# I Ignited A Mosh Pit



## Brightpaperwarewolf (Oct 16, 2008)

It was awesome. I went to see the Toadies and I said **** it and let go, just moved to the music, like a wild animal. Some guy behind me came up to me and was "you want to start something here don't you" and I said "**** yeah" and from that point, it was on. 

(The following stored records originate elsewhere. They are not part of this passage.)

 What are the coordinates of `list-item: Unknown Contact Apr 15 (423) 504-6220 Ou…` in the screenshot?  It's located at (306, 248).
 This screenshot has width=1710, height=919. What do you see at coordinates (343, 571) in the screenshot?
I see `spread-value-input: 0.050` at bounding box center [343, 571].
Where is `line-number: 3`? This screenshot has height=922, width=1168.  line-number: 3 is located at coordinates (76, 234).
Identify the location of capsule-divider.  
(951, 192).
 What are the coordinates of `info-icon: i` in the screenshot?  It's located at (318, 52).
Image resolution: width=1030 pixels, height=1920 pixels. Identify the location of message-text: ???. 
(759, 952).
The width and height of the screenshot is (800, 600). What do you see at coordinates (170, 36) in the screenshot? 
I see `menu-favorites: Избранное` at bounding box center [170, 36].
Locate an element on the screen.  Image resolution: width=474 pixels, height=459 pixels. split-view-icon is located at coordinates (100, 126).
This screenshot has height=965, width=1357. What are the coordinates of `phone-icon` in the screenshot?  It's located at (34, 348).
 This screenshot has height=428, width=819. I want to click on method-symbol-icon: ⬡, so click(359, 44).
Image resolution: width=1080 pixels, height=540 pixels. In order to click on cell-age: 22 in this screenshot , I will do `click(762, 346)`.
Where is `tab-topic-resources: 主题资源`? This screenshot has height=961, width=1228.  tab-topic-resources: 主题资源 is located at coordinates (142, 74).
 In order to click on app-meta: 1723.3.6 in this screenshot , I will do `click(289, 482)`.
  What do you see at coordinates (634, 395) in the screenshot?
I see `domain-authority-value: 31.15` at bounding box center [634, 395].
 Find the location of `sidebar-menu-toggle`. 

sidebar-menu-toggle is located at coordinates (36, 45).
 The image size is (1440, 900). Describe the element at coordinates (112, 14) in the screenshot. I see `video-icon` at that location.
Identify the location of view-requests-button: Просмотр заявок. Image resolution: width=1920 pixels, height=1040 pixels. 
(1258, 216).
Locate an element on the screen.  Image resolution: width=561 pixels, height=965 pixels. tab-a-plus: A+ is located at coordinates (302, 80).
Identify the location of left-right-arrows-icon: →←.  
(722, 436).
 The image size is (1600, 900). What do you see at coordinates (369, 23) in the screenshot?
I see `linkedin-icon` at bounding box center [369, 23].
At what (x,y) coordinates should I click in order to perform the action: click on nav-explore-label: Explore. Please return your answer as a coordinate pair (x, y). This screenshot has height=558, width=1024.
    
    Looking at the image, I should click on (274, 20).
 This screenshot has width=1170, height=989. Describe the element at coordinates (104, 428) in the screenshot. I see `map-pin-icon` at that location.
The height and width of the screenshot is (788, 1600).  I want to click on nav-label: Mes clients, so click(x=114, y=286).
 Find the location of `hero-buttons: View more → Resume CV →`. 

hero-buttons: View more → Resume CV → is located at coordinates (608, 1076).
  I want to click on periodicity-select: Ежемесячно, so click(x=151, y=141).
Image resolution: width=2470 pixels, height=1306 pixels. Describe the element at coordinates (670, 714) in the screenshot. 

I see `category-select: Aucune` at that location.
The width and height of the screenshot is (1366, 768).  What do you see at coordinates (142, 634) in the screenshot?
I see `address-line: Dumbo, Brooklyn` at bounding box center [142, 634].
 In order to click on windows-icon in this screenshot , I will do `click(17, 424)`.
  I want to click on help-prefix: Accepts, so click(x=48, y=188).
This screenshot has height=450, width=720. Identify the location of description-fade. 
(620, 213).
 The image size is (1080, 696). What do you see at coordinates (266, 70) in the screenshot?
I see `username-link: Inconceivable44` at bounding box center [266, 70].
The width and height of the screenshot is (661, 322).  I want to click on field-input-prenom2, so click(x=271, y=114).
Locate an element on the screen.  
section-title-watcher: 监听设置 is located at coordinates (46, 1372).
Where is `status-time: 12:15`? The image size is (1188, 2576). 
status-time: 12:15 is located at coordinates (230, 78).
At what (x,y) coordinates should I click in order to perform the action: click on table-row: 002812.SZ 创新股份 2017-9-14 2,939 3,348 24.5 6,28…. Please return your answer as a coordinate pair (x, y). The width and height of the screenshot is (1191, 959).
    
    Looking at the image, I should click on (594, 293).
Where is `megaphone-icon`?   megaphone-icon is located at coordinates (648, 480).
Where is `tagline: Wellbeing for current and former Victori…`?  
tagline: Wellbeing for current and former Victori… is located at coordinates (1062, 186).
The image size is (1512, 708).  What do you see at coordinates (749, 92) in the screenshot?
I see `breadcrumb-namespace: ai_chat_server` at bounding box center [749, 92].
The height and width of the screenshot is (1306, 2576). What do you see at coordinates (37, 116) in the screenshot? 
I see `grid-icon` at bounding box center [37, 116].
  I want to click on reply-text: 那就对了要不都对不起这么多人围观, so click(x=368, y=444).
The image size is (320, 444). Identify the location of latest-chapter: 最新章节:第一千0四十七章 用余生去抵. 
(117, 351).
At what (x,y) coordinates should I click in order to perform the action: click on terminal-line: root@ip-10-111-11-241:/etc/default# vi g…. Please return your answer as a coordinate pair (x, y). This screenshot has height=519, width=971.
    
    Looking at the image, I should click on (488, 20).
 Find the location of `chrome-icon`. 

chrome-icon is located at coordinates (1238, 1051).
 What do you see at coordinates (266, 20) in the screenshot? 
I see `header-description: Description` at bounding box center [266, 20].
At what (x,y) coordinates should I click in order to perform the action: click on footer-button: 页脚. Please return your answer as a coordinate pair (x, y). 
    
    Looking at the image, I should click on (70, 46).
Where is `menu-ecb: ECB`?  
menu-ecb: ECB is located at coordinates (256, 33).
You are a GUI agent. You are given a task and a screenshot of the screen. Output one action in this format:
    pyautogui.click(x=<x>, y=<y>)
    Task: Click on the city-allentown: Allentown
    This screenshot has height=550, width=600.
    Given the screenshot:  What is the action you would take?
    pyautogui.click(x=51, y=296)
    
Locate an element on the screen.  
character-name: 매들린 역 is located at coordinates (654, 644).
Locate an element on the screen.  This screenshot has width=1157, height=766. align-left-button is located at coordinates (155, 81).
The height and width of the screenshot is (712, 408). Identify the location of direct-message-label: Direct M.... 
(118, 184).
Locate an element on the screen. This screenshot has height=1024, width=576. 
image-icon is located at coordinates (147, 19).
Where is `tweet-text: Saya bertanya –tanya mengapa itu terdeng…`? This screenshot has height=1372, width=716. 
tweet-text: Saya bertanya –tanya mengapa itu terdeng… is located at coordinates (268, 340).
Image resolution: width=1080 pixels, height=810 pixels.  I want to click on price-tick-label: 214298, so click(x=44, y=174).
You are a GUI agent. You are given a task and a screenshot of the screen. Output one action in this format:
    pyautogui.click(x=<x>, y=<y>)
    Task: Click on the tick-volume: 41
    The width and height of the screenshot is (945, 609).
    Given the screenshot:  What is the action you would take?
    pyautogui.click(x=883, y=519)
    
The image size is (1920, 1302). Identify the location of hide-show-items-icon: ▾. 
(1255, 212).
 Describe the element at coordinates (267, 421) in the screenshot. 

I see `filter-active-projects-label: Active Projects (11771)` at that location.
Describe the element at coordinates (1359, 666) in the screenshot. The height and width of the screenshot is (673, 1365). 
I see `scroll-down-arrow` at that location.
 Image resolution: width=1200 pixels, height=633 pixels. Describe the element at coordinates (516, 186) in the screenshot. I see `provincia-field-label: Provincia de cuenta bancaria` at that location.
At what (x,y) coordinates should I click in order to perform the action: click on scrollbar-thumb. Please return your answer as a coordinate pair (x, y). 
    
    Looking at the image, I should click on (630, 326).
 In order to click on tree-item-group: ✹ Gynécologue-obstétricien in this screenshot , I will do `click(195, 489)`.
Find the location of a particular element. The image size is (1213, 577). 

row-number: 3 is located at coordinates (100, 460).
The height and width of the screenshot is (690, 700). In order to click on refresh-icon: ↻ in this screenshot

All and all a good night, I made peace with my friends and made DC wild, at least for a night. Some girl tried to stop me by saying "stop it, stop it" but hey, it was too late, I showed people how to be free. A dude came up and said "just have fun" and he's spot on. Just live baby.


----------



## liarsclub (Aug 23, 2008)

--


----------



## Amazeon79 (May 12, 2005)

Your post is awesome dude!!!! I plan on doing the same thing tonight if i can find someone to do it with......


----------



## deelishuss (Apr 5, 2009)

Wow, that's awesome! Way to go! You even kept at it when approached by others, that's fantastic!


----------



## Catching Fire (Apr 23, 2009)

Thats awesome makes me want to go to a concert and do the same.


----------



## Jurexic5 (Jun 23, 2009)

brightpaperwarewolf said:


> just live baby.


qft!


----------



## nowaytosay (Jun 27, 2009)

I love this! You should take a look at this:


----------



## Dempsey (Jun 27, 2009)

Way to go, man! Glad to see you let your own enjoyment take over.


----------



## deeds14 (Jul 9, 2009)

Amazing post.


----------



## Oppilolik (Jul 11, 2009)

nowaytosay said:


> I love this! You should take a look at this:


That's friggin' brilliant. :lol

Excellent news to hear man, just let whatever hair you have down and do what the hell you feel.


----------



## Brightpaperwarewolf (Oct 16, 2008)

nowaytosay said:


> I love this! You should take a look at this:


Now that's awesome!


----------